Turn the lines of the listing from the line with "The width and height of the screenshot is (1000, 668)." up to and including the line with "Action: tap(441, 396)" into a numbered list, leaving out any blank lines.
━━━━━ DATA PROVIDED ━━━━━
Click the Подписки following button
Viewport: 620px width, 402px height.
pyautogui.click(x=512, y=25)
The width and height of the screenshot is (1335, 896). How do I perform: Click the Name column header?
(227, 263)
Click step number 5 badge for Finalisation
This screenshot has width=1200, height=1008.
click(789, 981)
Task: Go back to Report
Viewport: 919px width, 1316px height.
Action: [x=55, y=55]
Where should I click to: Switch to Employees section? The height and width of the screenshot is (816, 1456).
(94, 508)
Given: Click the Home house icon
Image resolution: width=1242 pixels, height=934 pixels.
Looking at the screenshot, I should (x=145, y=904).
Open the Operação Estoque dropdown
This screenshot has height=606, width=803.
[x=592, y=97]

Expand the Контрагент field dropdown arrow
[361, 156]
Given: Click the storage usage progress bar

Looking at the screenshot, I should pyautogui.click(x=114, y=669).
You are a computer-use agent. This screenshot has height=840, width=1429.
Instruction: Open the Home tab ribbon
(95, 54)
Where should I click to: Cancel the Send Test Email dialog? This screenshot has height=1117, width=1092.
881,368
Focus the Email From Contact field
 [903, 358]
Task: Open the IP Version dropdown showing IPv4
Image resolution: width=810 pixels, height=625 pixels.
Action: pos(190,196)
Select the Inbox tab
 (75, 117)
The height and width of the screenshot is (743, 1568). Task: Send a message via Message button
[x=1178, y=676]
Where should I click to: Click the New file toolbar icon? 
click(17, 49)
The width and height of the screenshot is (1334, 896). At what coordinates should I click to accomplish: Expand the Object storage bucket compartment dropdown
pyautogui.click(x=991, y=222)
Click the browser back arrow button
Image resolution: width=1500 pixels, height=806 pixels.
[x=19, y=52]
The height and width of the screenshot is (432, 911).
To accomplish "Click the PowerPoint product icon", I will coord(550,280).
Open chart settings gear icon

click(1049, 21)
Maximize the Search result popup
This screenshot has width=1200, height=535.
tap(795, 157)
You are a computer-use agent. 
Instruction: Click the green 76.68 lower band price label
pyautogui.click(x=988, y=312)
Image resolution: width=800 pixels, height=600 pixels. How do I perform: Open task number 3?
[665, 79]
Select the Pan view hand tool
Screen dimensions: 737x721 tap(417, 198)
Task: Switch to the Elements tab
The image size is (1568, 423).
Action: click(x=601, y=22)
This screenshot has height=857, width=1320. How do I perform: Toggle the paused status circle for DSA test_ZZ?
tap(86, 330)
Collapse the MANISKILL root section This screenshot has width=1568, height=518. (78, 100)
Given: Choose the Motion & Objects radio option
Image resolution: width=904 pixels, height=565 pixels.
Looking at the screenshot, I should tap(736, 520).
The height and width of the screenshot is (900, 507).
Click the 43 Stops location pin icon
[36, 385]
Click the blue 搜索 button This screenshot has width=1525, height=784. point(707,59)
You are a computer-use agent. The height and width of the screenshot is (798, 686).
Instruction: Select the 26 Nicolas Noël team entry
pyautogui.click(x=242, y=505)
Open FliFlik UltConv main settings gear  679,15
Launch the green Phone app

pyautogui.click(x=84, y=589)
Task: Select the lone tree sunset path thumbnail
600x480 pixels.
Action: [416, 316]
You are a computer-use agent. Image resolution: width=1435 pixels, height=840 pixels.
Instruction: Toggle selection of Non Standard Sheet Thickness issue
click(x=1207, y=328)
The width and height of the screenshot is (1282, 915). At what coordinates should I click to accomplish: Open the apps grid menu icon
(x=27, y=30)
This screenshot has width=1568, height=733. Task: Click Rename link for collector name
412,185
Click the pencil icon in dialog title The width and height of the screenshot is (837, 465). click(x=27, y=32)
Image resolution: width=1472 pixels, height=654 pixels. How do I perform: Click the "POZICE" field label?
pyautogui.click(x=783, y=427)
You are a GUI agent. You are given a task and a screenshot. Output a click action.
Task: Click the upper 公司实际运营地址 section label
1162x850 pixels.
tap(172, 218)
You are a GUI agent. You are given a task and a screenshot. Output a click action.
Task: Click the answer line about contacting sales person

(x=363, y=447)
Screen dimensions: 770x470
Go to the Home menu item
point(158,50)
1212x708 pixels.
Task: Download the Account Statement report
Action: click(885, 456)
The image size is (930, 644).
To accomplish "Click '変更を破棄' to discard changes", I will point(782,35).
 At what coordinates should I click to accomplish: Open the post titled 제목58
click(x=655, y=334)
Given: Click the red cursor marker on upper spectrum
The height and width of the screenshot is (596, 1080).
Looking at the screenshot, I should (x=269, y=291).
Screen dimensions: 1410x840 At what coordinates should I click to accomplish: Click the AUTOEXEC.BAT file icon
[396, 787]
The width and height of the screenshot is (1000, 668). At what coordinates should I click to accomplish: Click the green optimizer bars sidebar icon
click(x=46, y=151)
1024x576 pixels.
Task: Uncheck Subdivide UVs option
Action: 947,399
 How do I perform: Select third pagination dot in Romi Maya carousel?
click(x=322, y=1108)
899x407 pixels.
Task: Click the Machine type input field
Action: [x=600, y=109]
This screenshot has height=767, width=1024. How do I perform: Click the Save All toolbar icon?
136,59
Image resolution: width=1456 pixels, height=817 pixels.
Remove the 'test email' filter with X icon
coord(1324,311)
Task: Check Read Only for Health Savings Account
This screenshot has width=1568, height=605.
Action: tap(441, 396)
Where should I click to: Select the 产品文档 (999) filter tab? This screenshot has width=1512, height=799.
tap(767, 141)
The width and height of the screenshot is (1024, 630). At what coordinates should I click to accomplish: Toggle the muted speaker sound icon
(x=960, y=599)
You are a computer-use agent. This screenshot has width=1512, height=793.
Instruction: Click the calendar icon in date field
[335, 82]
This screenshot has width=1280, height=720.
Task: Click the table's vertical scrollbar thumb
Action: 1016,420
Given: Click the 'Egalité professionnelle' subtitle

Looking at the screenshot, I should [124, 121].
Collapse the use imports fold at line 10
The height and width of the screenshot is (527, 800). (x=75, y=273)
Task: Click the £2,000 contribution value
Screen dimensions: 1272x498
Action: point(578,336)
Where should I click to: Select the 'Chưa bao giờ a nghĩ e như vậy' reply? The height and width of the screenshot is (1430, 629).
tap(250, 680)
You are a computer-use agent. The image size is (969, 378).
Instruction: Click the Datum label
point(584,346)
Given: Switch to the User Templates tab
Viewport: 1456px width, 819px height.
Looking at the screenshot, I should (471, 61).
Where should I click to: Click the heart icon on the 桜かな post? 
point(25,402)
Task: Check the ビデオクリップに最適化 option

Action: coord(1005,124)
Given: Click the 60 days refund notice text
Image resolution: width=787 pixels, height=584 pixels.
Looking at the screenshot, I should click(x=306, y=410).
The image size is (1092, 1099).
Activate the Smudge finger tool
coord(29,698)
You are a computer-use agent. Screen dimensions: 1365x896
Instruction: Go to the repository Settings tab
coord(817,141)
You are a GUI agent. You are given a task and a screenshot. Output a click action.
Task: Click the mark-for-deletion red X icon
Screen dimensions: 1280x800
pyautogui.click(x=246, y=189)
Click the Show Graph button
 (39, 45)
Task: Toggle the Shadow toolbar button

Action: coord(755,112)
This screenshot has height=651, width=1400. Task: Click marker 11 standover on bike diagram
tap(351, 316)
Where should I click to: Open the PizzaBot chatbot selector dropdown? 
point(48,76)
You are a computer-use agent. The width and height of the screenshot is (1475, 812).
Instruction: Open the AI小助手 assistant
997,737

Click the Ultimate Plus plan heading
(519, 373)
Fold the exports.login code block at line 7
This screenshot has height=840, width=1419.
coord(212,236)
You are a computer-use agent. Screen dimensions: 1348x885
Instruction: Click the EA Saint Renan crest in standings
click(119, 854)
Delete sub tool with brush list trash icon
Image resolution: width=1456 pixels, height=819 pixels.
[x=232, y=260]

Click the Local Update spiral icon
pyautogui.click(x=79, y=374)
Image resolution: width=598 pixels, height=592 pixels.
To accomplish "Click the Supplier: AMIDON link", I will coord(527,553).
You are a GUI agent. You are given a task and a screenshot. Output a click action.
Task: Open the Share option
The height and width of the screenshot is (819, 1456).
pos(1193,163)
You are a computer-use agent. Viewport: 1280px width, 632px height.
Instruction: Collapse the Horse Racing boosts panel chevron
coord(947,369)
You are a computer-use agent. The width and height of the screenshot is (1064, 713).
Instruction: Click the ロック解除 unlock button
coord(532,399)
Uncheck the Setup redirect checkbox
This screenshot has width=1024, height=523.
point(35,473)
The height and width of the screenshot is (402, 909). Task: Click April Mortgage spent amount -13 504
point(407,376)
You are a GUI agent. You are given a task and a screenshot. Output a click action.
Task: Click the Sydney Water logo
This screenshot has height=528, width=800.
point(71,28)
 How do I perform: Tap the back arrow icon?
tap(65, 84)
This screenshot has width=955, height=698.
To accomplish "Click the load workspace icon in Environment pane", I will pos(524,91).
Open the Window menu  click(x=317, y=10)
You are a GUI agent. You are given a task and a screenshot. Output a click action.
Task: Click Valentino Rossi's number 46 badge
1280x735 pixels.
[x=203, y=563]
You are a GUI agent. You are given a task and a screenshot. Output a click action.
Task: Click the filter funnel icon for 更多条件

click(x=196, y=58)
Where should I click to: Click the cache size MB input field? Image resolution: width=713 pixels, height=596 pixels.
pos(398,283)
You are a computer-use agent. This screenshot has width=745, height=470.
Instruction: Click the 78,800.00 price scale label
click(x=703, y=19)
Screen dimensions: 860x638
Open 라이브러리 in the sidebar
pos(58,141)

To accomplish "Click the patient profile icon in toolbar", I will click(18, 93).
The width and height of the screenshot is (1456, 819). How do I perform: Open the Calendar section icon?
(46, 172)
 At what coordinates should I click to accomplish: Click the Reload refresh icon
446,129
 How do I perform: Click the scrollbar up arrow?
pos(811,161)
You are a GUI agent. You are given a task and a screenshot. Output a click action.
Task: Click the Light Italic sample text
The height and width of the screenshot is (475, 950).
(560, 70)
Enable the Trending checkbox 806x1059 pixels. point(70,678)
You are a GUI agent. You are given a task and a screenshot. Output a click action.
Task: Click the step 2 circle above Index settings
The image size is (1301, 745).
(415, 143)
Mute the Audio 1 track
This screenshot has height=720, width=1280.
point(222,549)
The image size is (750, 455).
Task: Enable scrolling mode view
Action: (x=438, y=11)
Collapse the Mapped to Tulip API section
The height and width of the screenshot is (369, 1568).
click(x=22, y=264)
━━━━━
**SOLUTION FOR THIS EXERCISE:**
1. The width and height of the screenshot is (1000, 668). At what coordinates should I click to accomplish: Click the green optimizer bars sidebar icon
2. click(x=46, y=151)
3. 1024x576 pixels.
4. Task: Uncheck Subdivide UVs option
5. Action: 947,399
6.  How do I perform: Select third pagination dot in Romi Maya carousel?
7. click(x=322, y=1108)
8. 899x407 pixels.
9. Task: Click the Machine type input field
10. Action: [x=600, y=109]
11. This screenshot has height=767, width=1024. How do I perform: Click the Save All toolbar icon?
12. 136,59
13. Image resolution: width=1456 pixels, height=817 pixels.
14. Remove the 'test email' filter with X icon
15. coord(1324,311)
16. Task: Check Read Only for Health Savings Account
17. This screenshot has width=1568, height=605.
18. Action: tap(441, 396)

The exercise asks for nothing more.